The Golden Globes are over. Seriously, they just ended a few minutes ago. Or maybe it just felt that way.
Yet after reviewing the show and going out a bit afterward, I have some morning-after observations:
– Nobody should really worry about the Golden Globes as a bellwether for the Oscars. But if people didn’t, then they’d have no reason to worry about the Golden Globes at all.
– Trying to determine why the Hollywood Foreign Press Assn. voted for somebody is completely pointless. Unless the winner is European.
– I mentioned this in the review, but in terms of TV, anyway, the group really did seem to go out of its way to pick the least-watched program with the highest-profile star at virtually every turn. Think about that when you’re putting together your Globe plans for next season.
– That first bartender really didn’t care whether I was able to drive home Sunday or not.
– Percentage-wise, NBC has a better chance of converting Globes viewers into “Smash” samplers than Super Bowl viewers. Unless they feature nudity in their Super Bowl promos.
– Win or lose, HBO still throws the best party.
– Ricky Gervais said at the outset that he was barred from using expletives. Then he used one toward the end of the show. As I Tweeted last night, I wonder if that wasn’t a bit of frustration with sensing how lamely the show proceeded after his monologue.
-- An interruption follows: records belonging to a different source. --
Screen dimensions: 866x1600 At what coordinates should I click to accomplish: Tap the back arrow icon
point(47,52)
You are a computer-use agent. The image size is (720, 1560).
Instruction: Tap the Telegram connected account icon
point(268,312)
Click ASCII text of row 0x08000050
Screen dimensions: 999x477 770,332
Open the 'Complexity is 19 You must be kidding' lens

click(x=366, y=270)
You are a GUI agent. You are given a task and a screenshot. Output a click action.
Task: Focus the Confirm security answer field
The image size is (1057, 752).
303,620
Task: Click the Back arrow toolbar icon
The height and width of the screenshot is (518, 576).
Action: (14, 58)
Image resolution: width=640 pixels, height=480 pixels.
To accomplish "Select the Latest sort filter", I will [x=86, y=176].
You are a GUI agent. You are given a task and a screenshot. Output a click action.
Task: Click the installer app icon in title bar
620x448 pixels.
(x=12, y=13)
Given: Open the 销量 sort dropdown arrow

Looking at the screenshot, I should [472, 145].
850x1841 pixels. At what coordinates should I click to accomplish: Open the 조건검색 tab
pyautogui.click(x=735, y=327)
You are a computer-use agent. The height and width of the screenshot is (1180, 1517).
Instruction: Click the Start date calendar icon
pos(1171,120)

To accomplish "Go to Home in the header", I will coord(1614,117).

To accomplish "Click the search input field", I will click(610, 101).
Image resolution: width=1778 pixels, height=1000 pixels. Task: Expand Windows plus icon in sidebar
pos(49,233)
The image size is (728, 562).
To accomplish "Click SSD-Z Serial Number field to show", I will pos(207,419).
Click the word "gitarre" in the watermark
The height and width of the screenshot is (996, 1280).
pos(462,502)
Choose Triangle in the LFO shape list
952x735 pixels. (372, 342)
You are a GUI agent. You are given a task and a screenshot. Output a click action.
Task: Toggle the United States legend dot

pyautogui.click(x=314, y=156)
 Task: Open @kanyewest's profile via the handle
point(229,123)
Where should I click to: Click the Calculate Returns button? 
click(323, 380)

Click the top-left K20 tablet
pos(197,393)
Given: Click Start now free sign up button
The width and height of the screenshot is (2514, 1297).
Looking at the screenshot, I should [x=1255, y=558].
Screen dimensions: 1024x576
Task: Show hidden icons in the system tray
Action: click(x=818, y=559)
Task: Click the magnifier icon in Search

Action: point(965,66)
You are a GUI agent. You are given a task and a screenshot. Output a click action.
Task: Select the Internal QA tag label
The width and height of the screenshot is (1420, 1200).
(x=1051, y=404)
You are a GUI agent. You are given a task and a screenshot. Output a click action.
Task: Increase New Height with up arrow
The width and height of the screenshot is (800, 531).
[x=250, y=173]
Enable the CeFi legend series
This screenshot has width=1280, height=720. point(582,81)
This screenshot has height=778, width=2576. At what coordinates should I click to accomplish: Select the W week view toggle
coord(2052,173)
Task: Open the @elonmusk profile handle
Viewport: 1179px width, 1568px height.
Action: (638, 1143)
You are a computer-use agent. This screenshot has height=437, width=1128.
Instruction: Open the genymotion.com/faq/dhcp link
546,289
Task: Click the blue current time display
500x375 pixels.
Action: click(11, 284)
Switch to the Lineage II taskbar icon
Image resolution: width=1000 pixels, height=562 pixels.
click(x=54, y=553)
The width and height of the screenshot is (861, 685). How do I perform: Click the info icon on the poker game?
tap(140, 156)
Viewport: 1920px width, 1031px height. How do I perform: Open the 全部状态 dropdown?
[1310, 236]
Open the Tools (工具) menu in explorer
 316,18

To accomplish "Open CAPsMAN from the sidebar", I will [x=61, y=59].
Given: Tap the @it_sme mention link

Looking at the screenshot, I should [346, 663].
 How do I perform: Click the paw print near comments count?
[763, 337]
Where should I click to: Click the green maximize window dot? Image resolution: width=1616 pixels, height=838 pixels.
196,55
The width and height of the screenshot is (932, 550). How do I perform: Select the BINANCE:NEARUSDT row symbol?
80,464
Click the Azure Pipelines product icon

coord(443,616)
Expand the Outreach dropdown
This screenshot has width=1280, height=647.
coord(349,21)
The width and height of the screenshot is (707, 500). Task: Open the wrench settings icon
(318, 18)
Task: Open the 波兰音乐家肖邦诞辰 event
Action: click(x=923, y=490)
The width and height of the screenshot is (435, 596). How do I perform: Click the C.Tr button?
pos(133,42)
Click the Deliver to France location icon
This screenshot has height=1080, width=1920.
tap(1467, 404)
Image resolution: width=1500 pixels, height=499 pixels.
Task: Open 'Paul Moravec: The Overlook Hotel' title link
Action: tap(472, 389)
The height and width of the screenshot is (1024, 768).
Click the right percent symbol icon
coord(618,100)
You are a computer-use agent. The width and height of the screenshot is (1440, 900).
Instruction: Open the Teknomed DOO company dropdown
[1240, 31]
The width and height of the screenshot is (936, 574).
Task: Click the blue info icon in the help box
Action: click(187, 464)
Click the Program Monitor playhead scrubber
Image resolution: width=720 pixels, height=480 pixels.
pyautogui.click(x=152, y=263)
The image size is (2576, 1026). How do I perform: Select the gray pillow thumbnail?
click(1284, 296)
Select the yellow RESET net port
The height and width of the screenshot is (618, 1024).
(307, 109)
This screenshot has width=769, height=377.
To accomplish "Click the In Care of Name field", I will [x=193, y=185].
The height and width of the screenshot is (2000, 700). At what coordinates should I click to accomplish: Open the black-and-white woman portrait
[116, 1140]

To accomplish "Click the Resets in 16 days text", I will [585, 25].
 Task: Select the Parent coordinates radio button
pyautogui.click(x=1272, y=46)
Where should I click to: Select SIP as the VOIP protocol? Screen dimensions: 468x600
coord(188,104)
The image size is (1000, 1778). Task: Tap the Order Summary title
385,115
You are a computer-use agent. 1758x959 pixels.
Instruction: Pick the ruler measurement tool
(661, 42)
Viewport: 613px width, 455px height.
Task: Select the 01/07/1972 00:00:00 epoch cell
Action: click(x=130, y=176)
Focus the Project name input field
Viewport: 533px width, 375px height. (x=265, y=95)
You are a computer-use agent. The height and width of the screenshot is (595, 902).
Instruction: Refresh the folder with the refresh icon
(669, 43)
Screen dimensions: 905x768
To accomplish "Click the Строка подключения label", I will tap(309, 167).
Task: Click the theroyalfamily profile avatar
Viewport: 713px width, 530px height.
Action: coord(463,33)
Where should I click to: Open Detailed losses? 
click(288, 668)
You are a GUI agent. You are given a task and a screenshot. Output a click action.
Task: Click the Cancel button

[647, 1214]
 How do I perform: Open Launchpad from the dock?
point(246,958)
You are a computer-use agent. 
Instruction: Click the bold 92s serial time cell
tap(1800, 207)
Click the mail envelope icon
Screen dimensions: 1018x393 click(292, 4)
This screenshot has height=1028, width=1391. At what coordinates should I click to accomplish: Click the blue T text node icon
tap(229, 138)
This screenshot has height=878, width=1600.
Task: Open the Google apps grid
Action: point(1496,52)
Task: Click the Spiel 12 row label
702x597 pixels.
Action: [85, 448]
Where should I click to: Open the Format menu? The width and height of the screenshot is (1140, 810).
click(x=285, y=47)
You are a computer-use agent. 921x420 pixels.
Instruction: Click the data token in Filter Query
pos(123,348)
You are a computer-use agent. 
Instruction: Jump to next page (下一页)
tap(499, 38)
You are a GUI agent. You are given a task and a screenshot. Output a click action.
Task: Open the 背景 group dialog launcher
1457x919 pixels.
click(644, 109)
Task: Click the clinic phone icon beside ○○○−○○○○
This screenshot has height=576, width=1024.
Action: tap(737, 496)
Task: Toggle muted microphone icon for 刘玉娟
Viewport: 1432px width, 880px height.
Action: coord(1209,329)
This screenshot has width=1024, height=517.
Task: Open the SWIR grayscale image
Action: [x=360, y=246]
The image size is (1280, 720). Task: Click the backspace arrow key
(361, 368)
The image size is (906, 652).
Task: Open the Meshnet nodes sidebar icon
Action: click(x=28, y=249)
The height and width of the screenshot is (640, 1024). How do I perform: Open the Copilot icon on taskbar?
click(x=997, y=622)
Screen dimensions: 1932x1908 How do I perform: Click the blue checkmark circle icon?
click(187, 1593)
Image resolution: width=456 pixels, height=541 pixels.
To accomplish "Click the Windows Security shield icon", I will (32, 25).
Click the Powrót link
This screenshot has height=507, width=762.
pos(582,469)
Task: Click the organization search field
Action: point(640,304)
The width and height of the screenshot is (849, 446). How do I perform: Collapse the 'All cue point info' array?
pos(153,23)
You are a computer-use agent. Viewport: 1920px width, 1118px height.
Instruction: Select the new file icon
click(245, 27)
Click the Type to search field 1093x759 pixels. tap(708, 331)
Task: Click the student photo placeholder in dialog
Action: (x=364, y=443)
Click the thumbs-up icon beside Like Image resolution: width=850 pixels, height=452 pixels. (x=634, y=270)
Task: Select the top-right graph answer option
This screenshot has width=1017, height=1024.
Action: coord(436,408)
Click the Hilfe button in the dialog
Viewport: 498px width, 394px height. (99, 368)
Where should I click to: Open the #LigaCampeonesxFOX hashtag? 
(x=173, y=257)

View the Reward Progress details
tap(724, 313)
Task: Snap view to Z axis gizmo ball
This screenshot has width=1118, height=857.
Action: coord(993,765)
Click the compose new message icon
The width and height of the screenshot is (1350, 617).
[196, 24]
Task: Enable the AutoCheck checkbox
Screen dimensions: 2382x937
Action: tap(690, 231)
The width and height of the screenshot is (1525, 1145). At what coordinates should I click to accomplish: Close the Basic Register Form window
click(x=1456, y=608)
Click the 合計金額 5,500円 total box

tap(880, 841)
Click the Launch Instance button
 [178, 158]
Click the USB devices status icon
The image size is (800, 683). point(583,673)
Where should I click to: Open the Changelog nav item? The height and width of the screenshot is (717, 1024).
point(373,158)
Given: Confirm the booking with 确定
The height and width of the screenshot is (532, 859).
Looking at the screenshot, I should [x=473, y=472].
– After walking past Jason Momoa — co-star of “Game of Thrones” and the recent “Conan the Barbarian” — I briefly wondered which closet is currently the home of my weights. Then I thought better of it.
– Having all those parties in the same venue is a terrible idea. Anyone up for renting out Spago next year and getting the hell out of the BevHilton?
– I take a small amount of perverse pleasure in knowing Nikki Finke had to sit through that show too.